Finding a way to make content evergreen is a must. By this I mean every year, there will be back-to-school stories, national holidays, recurring special advertising themes, columnists who need to find ways to keep their ideas fresh. Once you work somewhere for more than a year, it will be important to encourage your creative team to think outside the box when coming up with these types of evergreen stories. 

I could write much more on the topic, but I’d love to hear your thoughts. Have you ever worked as an editor and had a similar experience? Or, have you had an editor help nurture your freelance writing career? 

Renee Roberson is an award-winning writer and freelance magazine editor who also hosts and produces the true crime podcast, Missing in the Carolinas.


Sioux Roslawski said...

Renee--PLUS you have a successful podcast. PLUS you're working on a novel. PLUS you're a mother. I don't know how you do it all.

This was a great post, Renee.

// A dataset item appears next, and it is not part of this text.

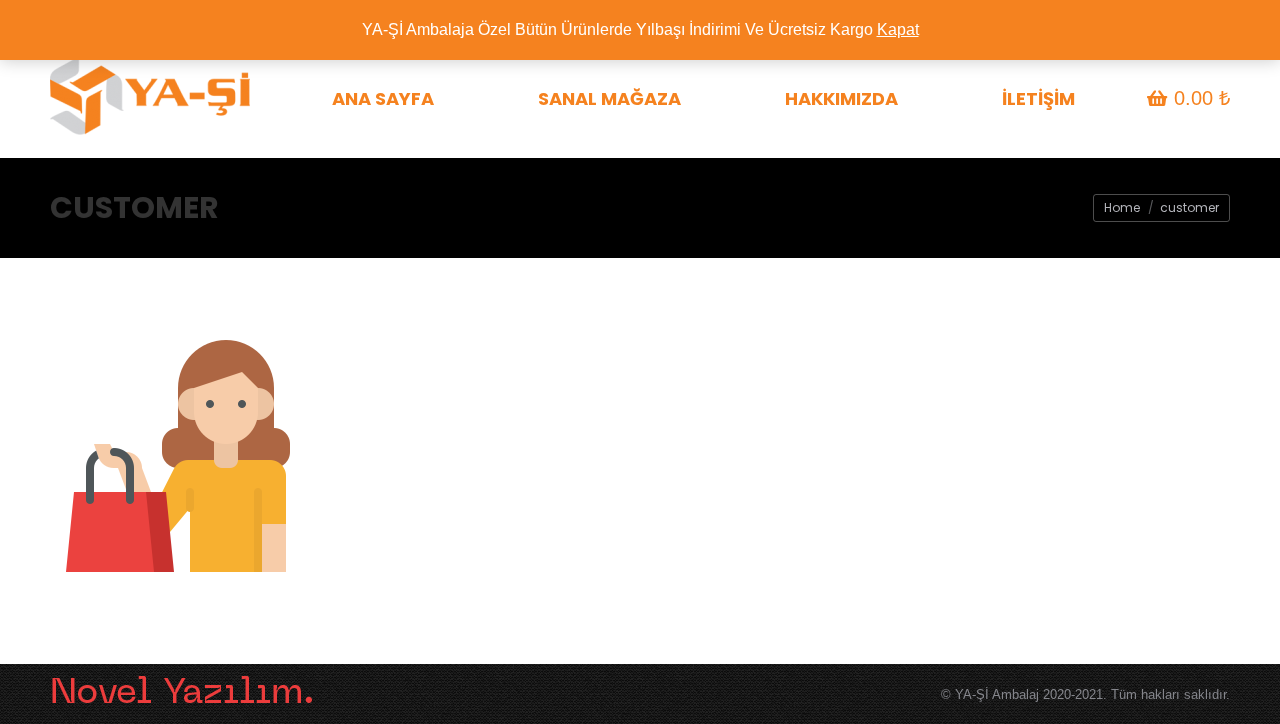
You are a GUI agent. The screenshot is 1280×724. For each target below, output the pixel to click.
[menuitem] (383, 98)
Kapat (898, 29)
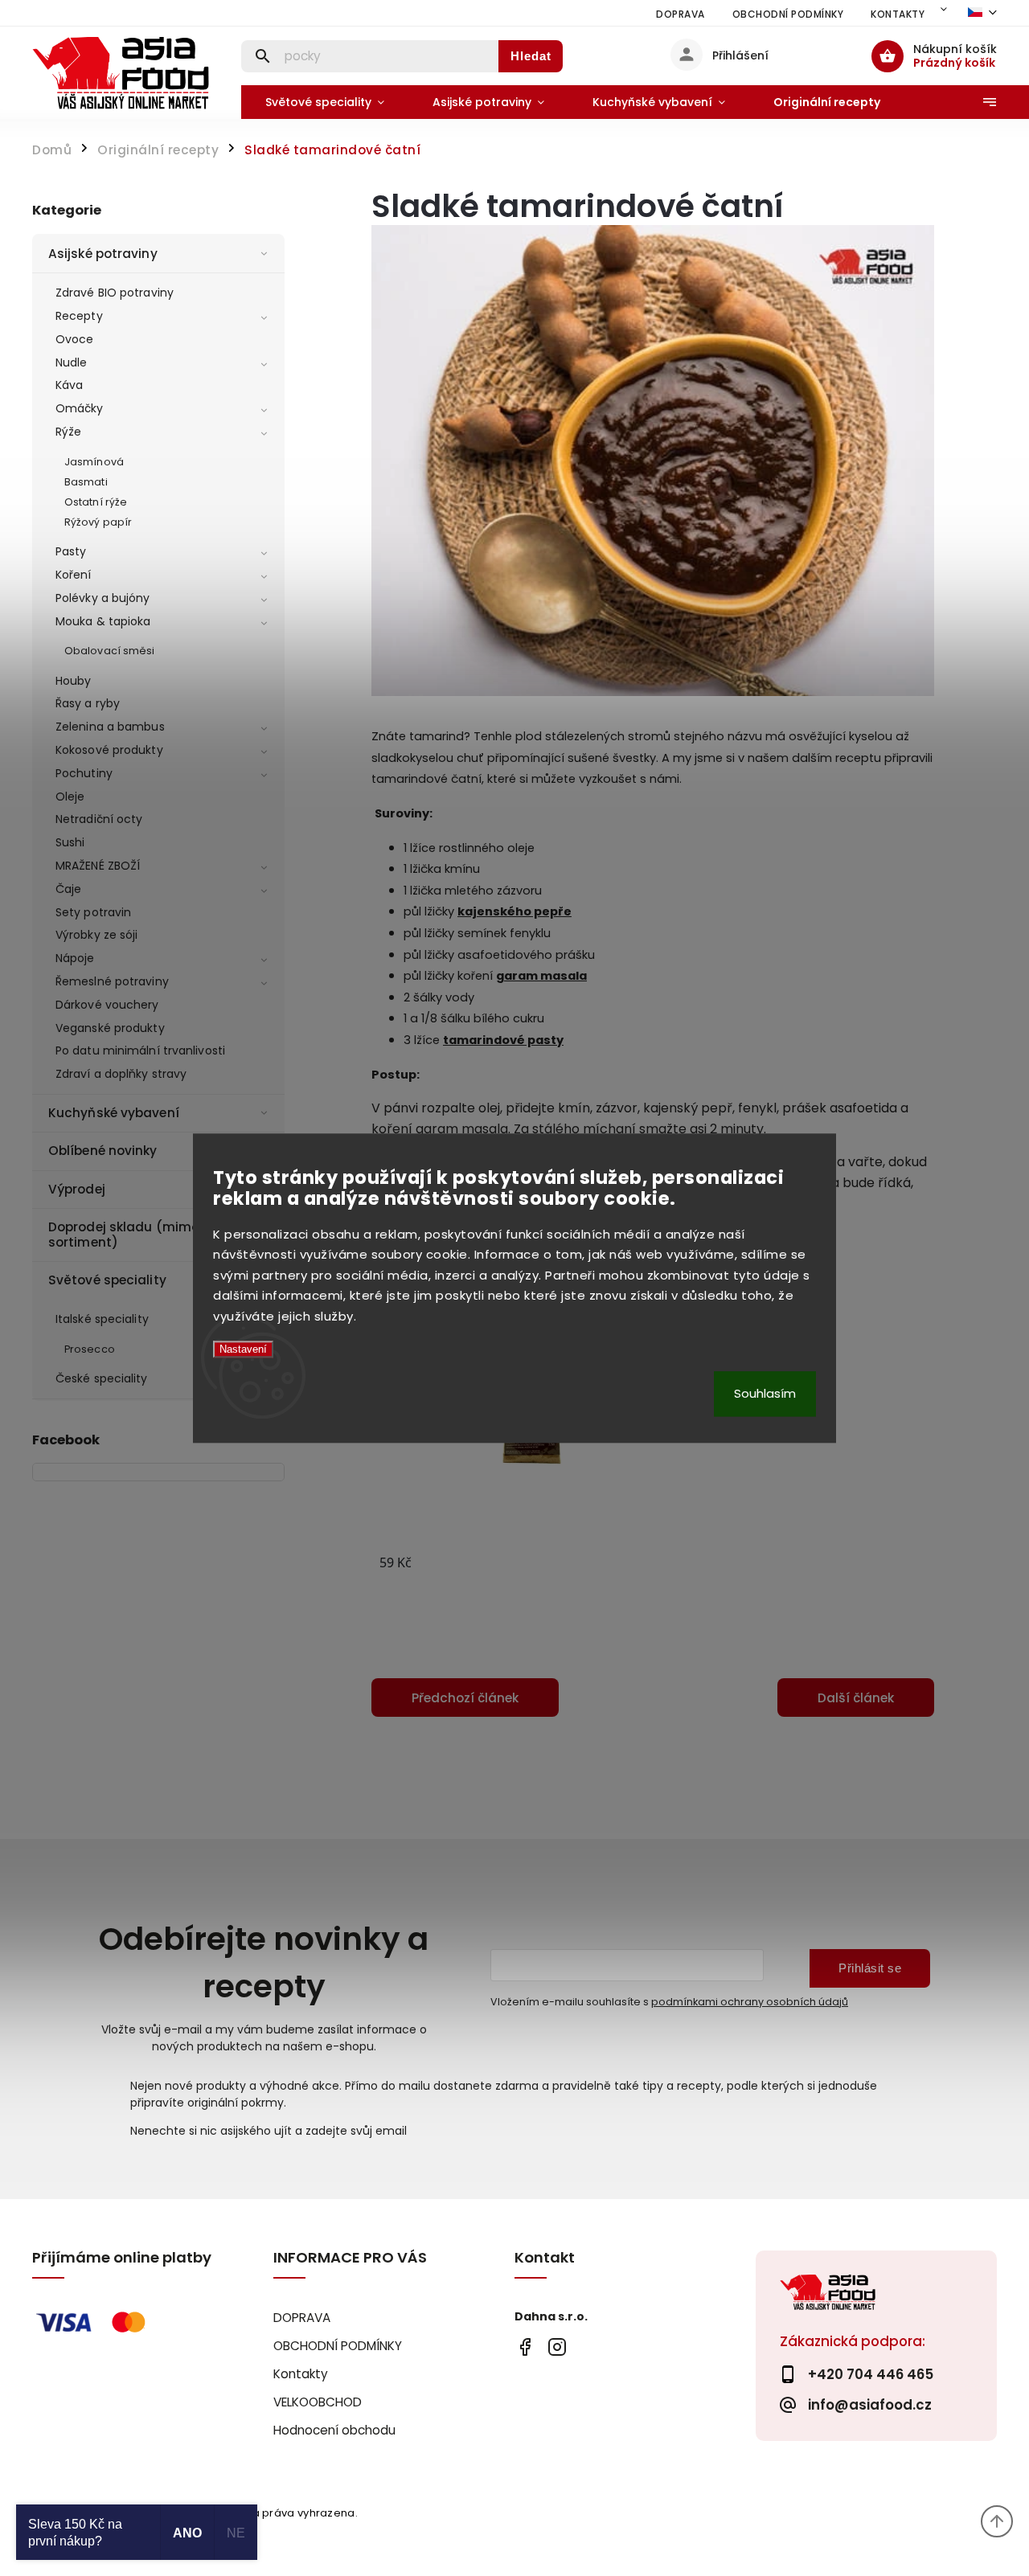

It tells people you don't just sit at a desk, with your hand out, as you receive articles and photographs. The magazine is lucky to have you.

Sue Bradford Edwards said...

I was the editor for a parenting magazine for an entire issue. At that point, the publisher realized that this wasn't going to be an instant gold mine. Apparently Gerber and Pampers weren't throwing advertising money at him. And that was that.

It helped me realize how much editors do and over what they have no control.

Amber Polo said...

Thanks for another great post. I love that you're sharing that magazines don't magically create themselves.

CrisEC said...

I've been a freelance writer for a number of years for regional magazines (tied to a newspaper) under several different editors. Lately the editors have not been lasting long, I'm not sure why. I realize the print industry is struggling. I'm wondering how to find work AS a freelance editor. I think I would like it although I wonder if the pay is worth it for the huge amount of work I know you and they must do. How does one find these jobs? Thanks!

Renee Roberson said...

Sioux--Thank you. It's not easy to juggle it all, that's for sure.

Sue--Yes, I'm sure you quickly realized there are a whole lot of balls to juggle with monthly magazines! I think the lack of control an editor has and trying to adhere to the individual publisher's wishes is something those outside the publishing realm may not understand. If I plan to many articles that look like business profiles, I'm asked to step back from it because it can cancel out advertising prospects. And if we do business profiles it may be because they have been a trusted advertisers in the past. And then there's sponsored content opportunities to help bring in actual revenue . . .

Amber--Thank you for your kind words! There are certainly a lot of factors that go into a monthly magazine being produced each month. You have to be ready to tackle a lot of factors head on.

Cris--I think a lot of freelance editors are not lasting long because the burn-out rate is very high. Freelance editors who don't have staff work nights, weekends, etc. depending on production deadlines. I have to plan any vacations around times we don't have a production deadline, and that's something I'm not crazy about. There are also no benefits or PTO in my case. Any freelance editing gig I've ever gotten has been the result of networking or an existing relationship with a publisher and editor. Making yourself invaluable as a writer (and also mentioning you're interested in editing if they ever need it) with the magazines you have relationships with is a good start.